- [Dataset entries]
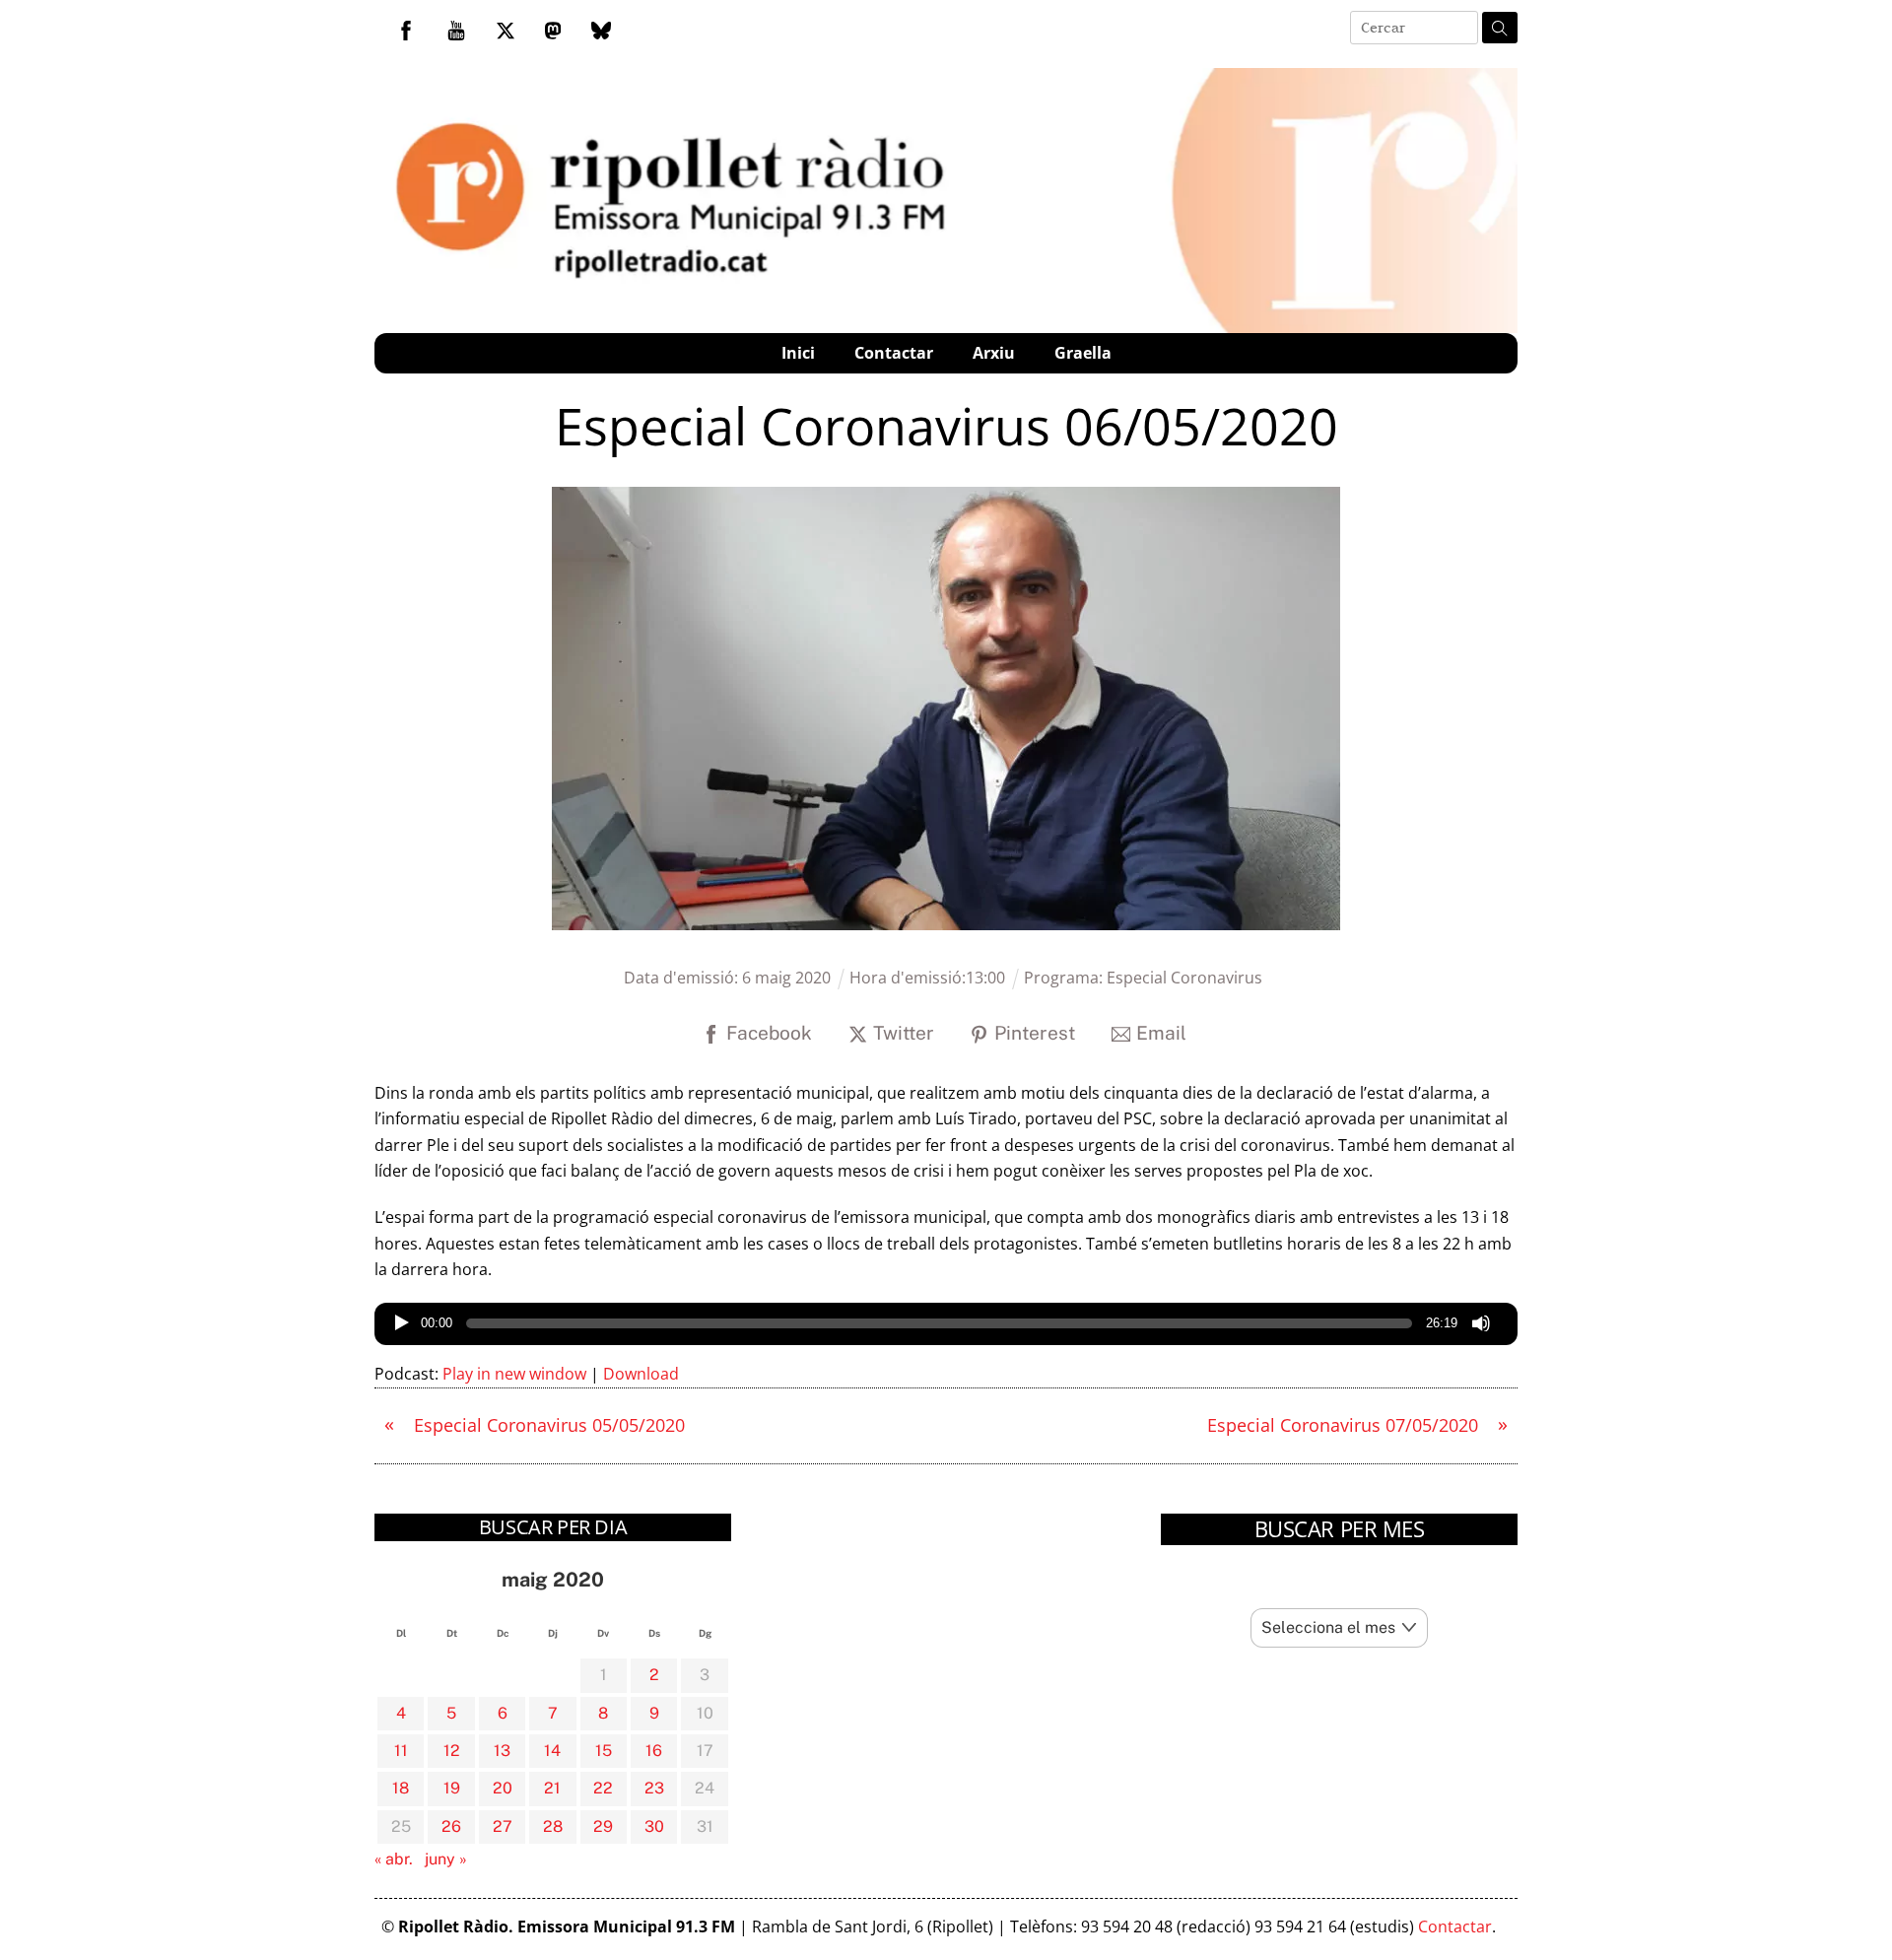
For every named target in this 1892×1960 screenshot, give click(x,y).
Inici (798, 353)
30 (654, 1826)
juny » (446, 1859)
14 (552, 1750)
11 (401, 1750)
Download (641, 1374)
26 (451, 1826)
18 (400, 1788)
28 (553, 1826)
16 (653, 1750)
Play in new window (514, 1374)
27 (502, 1826)
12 (451, 1750)
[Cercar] (1500, 27)
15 (603, 1750)
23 (654, 1788)
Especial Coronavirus (1184, 977)
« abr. (393, 1859)
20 (502, 1788)
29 (603, 1826)
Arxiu (994, 353)
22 (603, 1788)
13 (502, 1750)
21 (552, 1788)
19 (451, 1788)
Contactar (893, 353)
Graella (1083, 353)
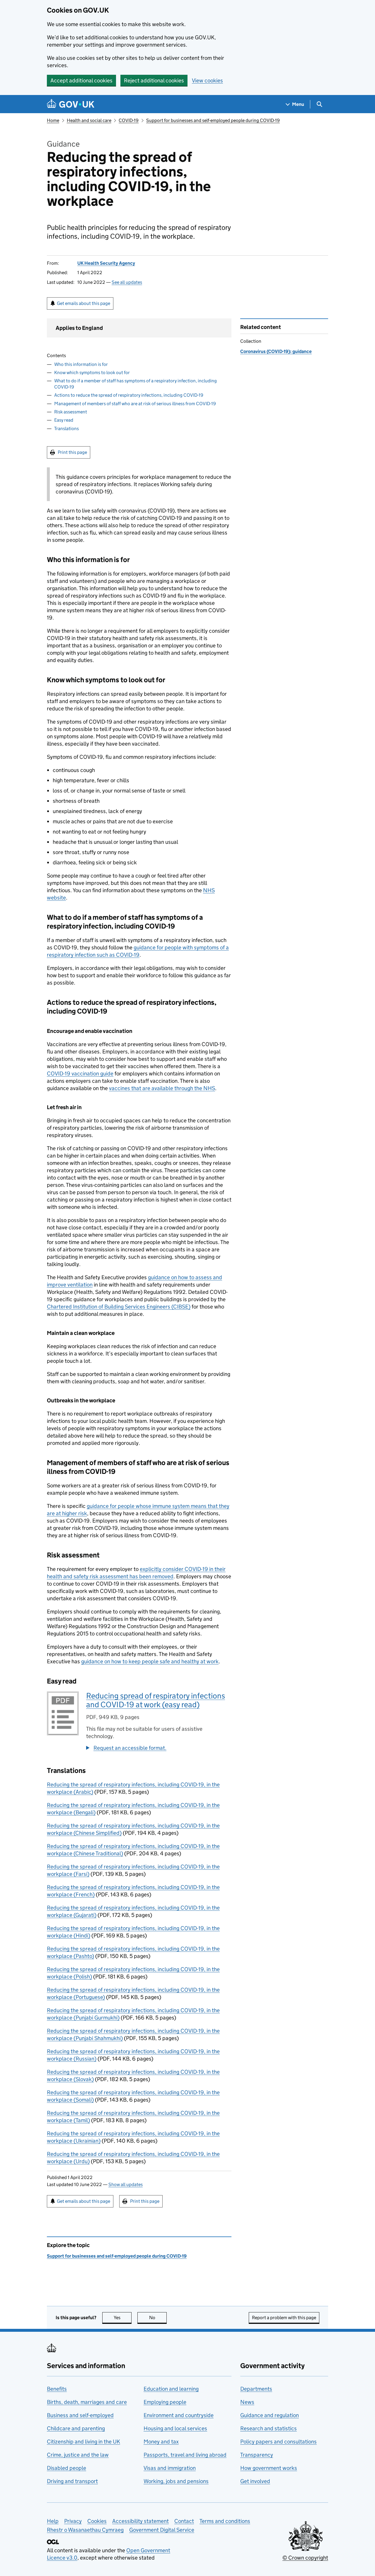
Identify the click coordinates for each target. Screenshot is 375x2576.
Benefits (57, 2388)
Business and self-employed (80, 2415)
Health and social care (89, 120)
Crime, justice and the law (78, 2454)
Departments (256, 2388)
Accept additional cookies (81, 80)
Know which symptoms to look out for (92, 372)
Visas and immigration (170, 2468)
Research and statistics (268, 2428)
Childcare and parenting (76, 2428)
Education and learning (171, 2388)
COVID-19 (129, 120)
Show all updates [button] (125, 2184)
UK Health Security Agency (106, 263)
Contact (184, 2521)
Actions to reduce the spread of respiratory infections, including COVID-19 (128, 395)
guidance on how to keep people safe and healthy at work (150, 1661)
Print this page (72, 452)
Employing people (165, 2402)
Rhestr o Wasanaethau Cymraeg (85, 2529)
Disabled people (66, 2468)
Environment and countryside (179, 2415)
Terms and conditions (225, 2521)
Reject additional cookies (154, 80)
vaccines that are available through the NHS (162, 1088)
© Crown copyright (305, 2557)
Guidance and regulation (269, 2415)
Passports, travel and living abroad (185, 2454)
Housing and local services (175, 2428)
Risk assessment (70, 412)
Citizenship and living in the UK (83, 2441)
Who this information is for (81, 364)
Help (53, 2521)
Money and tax (161, 2441)
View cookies (207, 80)
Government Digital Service (161, 2529)
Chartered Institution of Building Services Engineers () (118, 1306)
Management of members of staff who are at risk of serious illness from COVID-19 (135, 403)
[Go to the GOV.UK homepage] (70, 104)
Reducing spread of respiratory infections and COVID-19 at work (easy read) (155, 1700)
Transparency (256, 2454)
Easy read (63, 420)
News (247, 2402)
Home (53, 120)
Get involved (255, 2481)
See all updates (127, 282)
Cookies (97, 2521)
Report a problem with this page (284, 2317)
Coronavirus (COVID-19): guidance (276, 351)
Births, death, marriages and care (87, 2402)
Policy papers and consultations (278, 2441)
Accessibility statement (140, 2521)
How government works (268, 2468)
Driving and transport (72, 2481)
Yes (123, 2317)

- [EXERCISE OBJECTIVE] Taking the records above, retype every line from the one with "Visas and immigration (170, 2468)" down to the one with "UK Health Security Agency (106, 263)", exactly and with nothing else.

- [WRITTEN ANSWER]
Visas and immigration (170, 2468)
Research and statistics (268, 2428)
Childcare and parenting (76, 2428)
Education and learning (171, 2388)
COVID-19 (129, 120)
Show all updates [button] (125, 2184)
UK Health Security Agency (106, 263)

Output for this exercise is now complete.